= TASK REQUIREMENTS =
When you spot the word "agent" in a line of the data below, copy that line.

= MATERIAL FOR THIS TASK =
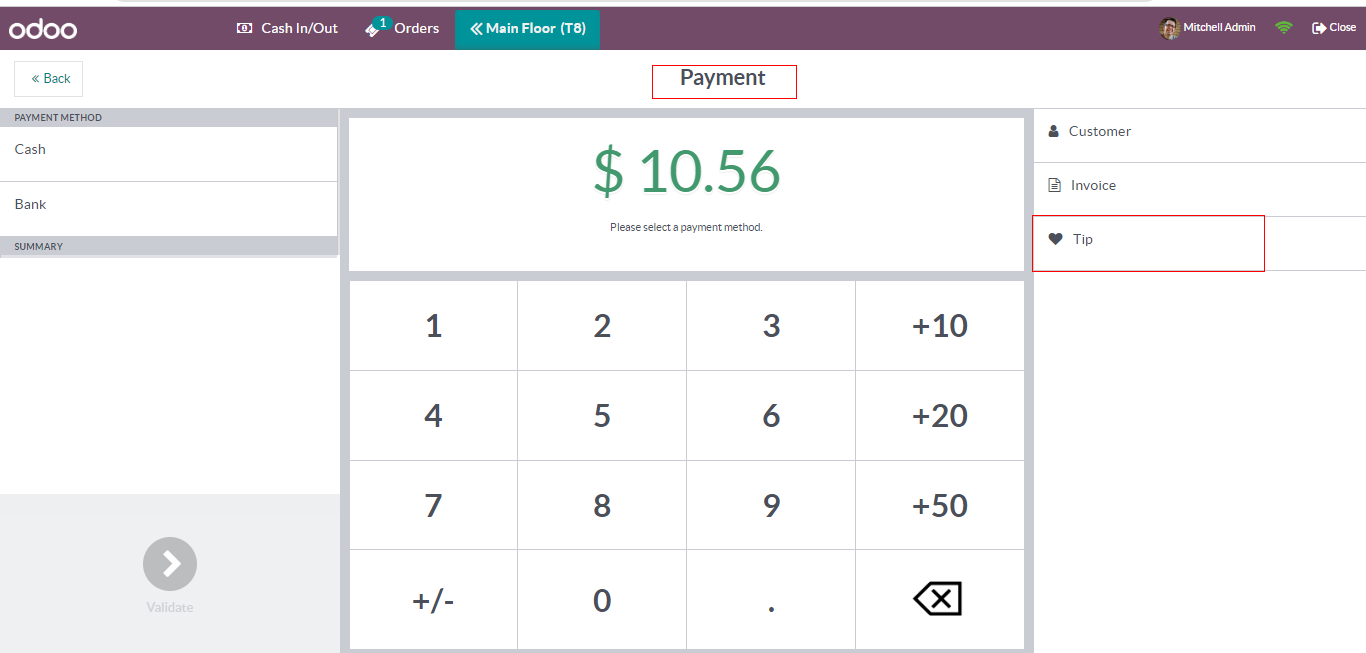The image size is (1366, 653).
Task: Click the $ 10.56 amount due display
Action: pyautogui.click(x=686, y=171)
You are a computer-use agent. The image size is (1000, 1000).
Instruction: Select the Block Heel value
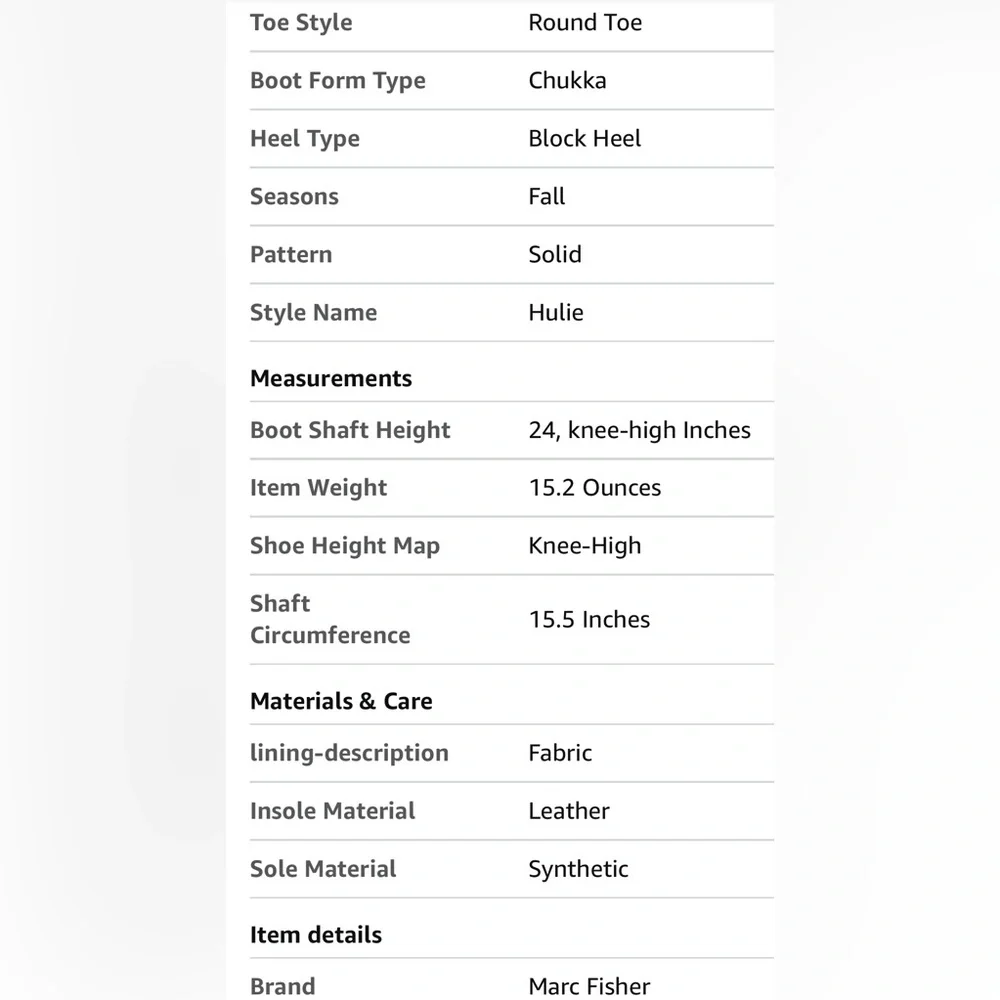(584, 138)

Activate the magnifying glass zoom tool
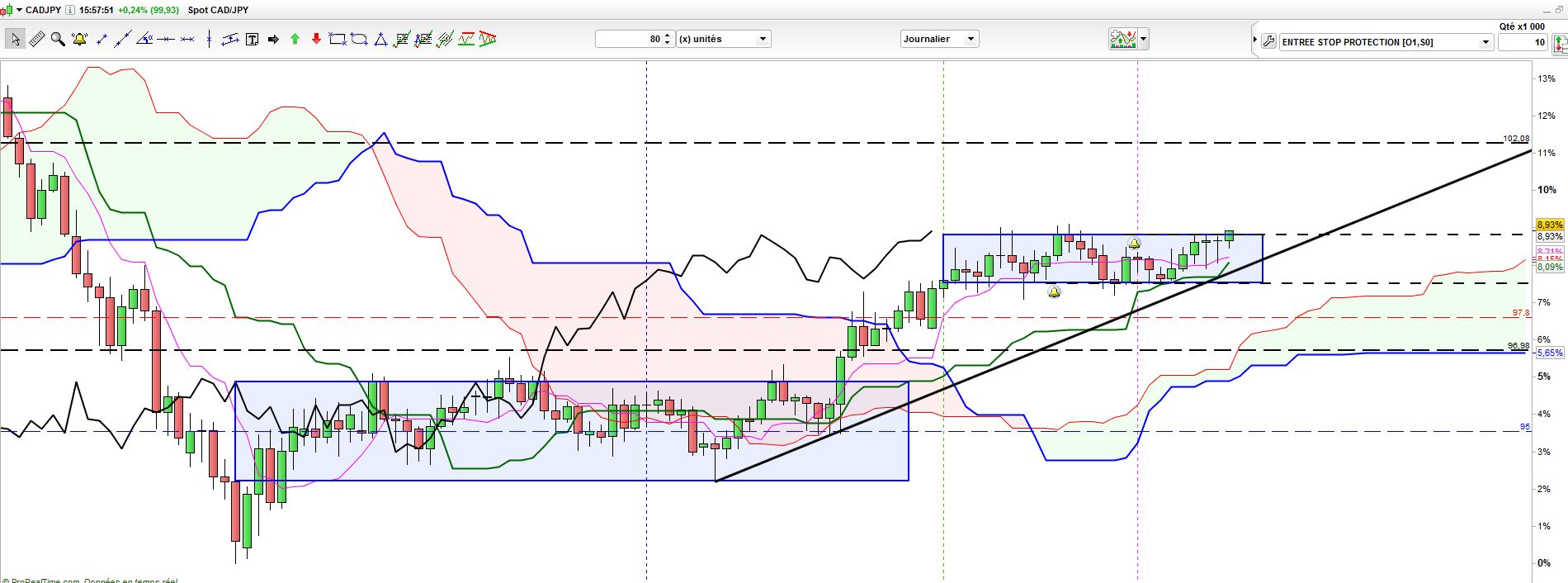point(58,39)
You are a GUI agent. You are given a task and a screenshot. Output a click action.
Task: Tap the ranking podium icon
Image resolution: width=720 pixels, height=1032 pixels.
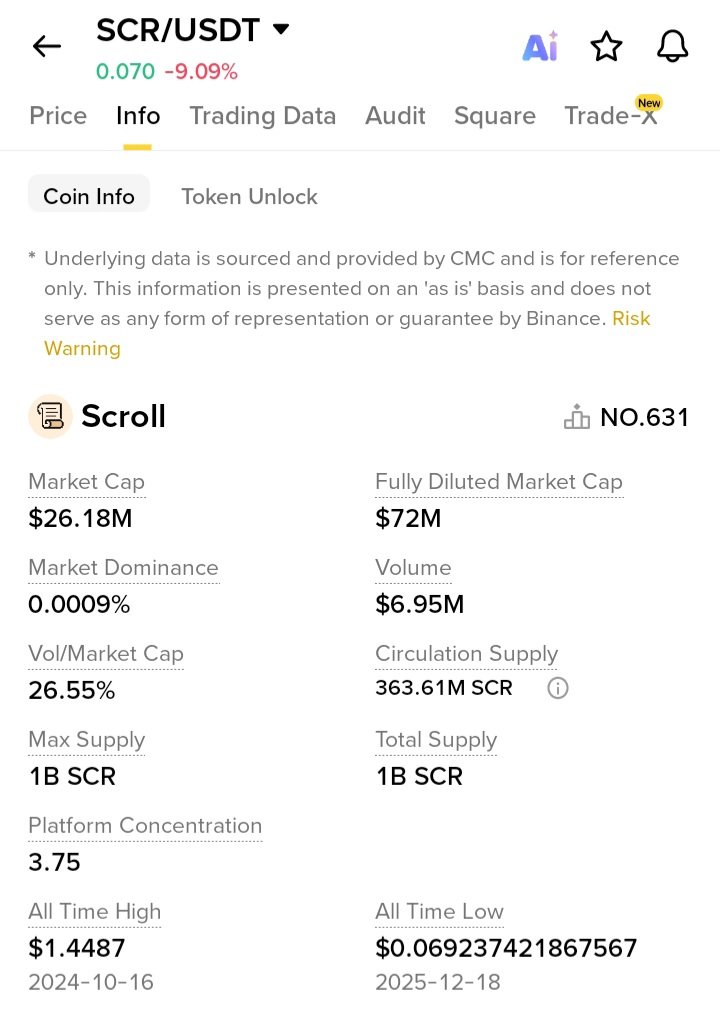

= TASK RESULT =
You are a computer-use agent. The image size is (1000, 1000).
You are a GUI agent. You are given a task and a screenshot. Output a click action.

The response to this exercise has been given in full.